Provided passage:
Every now and then an album you had little to know expectations about explodes out of your speakers and completly blows your mind. Such was the case with Darrell Scott’s latest album, 10 Songs of Ben Bullington and I. The first song title on the album to catch my attention was “Country Music, I’m Talking To You” so I played it first. It’s a cute song kind of clowning on modern country music. Truthfully, it’s better than most songs of that ilk but for me, they’re much like protest songs and as such, have very little staying power. It was when I got to the third song (second if you listen to the album in proper order) that I had to stop what I was doing and really think about what was coming out of the headphones. The song is called, “Born In ’55” and some might call it a nostalgia song but for me it’s completely a song about the death of innocence. I had to listen to it 4 times before I could even move on with the rest of the album. Needless to say, Darrell had my attention at that point and “Born In ’55” was not the last song I was gonna play two or more times in a row on that first pass.

Exercise: Carry on the review of Darrell Scott's album above, picking up right after its final sentence.

Excerpted data:

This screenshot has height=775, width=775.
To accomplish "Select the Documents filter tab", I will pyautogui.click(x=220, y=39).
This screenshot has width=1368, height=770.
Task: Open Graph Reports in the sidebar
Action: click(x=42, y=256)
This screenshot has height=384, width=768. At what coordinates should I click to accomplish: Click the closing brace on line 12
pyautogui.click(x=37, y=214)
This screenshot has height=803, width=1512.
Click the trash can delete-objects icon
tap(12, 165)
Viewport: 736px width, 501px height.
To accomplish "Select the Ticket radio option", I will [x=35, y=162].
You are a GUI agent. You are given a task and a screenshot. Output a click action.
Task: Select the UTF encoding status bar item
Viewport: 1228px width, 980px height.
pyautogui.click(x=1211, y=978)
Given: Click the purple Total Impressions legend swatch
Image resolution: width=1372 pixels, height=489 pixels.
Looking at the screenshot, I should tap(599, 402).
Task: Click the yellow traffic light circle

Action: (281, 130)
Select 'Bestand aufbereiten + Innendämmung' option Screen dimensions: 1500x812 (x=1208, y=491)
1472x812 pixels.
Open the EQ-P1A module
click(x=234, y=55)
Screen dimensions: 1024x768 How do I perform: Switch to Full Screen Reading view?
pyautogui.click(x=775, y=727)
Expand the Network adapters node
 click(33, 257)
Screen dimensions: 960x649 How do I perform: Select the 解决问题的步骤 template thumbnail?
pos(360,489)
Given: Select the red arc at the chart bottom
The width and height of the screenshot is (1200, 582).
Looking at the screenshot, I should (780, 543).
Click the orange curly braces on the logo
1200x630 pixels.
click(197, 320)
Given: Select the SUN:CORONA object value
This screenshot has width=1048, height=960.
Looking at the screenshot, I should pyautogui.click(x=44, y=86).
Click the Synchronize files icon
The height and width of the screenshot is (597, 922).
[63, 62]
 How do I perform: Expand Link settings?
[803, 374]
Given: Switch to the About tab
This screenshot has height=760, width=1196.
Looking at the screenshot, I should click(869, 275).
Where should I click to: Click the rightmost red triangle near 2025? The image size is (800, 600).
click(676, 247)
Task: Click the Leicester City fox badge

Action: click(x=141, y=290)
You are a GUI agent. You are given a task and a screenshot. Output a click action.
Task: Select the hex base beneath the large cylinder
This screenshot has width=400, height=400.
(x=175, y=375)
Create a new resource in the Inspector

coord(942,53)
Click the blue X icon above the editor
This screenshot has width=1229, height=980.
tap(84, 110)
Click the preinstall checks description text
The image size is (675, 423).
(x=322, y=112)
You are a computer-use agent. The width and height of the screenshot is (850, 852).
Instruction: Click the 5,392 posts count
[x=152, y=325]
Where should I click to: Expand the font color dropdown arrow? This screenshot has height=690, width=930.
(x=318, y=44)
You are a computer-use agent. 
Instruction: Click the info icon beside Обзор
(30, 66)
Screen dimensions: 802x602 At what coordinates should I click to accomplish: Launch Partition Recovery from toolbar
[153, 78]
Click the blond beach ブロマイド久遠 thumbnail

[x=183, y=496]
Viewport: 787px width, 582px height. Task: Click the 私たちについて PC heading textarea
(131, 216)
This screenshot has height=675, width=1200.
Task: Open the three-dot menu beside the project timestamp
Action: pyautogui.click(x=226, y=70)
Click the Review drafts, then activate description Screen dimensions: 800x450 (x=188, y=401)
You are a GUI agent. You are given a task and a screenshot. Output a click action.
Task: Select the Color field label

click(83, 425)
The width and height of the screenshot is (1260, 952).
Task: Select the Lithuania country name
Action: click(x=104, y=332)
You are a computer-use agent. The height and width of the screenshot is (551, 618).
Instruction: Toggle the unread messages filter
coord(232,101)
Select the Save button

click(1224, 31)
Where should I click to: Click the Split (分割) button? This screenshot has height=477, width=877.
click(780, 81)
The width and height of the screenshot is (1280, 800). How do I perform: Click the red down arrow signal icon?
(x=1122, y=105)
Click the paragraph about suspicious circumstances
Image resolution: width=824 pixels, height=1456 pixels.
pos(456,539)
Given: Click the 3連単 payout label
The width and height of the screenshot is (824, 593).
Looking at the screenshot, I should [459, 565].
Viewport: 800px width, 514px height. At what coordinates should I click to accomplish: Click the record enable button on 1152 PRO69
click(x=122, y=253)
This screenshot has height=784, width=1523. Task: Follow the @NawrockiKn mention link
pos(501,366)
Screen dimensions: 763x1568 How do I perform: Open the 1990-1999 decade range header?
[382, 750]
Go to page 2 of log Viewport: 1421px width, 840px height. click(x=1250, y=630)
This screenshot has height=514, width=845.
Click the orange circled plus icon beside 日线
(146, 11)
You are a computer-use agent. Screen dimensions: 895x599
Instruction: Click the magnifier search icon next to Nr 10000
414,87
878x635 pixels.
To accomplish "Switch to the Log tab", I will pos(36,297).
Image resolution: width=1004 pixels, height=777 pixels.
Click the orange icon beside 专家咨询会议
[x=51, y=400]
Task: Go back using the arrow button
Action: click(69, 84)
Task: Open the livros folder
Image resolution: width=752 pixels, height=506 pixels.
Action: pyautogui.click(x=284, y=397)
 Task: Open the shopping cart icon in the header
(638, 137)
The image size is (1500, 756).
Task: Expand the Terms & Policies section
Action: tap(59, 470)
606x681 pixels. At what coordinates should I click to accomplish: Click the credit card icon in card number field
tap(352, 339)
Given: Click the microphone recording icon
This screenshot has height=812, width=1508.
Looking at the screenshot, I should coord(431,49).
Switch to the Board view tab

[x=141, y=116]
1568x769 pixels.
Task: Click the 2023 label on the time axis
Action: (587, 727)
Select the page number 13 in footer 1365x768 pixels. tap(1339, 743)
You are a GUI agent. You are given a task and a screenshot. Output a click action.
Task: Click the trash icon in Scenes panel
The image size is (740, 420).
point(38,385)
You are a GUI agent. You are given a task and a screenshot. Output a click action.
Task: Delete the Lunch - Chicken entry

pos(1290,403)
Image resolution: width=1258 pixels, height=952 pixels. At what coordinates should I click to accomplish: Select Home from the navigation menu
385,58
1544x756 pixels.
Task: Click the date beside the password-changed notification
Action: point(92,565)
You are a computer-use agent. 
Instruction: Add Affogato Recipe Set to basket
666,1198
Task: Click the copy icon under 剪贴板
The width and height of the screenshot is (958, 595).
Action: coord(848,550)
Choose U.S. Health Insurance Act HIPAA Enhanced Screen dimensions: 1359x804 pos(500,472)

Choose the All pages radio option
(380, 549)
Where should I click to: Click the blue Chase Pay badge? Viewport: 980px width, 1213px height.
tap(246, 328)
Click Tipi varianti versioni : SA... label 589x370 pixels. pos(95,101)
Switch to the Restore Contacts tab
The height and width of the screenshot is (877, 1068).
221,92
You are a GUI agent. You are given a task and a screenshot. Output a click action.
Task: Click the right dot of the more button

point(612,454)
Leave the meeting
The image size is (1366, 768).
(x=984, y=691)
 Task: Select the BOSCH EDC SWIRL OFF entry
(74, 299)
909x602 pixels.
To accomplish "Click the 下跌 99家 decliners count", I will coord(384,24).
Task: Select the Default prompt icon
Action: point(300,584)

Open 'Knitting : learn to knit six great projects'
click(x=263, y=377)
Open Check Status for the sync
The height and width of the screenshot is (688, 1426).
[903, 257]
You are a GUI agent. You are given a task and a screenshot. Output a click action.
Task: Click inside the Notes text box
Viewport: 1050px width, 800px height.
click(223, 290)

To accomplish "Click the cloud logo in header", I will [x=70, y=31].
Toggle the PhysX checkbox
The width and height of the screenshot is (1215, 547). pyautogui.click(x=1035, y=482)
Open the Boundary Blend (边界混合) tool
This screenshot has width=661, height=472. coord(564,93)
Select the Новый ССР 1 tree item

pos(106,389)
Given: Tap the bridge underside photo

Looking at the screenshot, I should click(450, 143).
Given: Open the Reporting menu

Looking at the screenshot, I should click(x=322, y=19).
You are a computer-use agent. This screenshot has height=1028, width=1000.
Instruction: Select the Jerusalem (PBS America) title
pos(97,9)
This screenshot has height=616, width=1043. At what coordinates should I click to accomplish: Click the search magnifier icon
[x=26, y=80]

Exercise response:
10 Songs Of Ben Bullington is a tribute album to an unknown Montana doctor who liked writing songs in his spare time. Darrell and Ben met as divorced fathers on a camping trip and over time a friendship blossomed. In 2012 Ben was diagnosed with pancreatic cancer and it was then that he started sharing his songs with Darrell. Darrell saw something in the songs and in Ben’s closing months he started fleshing out demos for Ben to critique. One of those initial takes made it all the way to this album unaltered in the heartbreakingly loving piano ballad that doubles as a goodbye to Ben’s children, “I’ve Got To Leave You Now.”
At times this can, admittedly, be a difficult album to listen to. Especially if someone close to you has died soon enough that the wounds are not completely healed but the listen is worth it. They pay-off is there. In these sparse arrangements of an unknown songwriter’s songs performed by one of the most respected songwriters in the Americana scene in a manner that let’s the songs be the star we are reminded that with great talent does not always come great (any) recognition.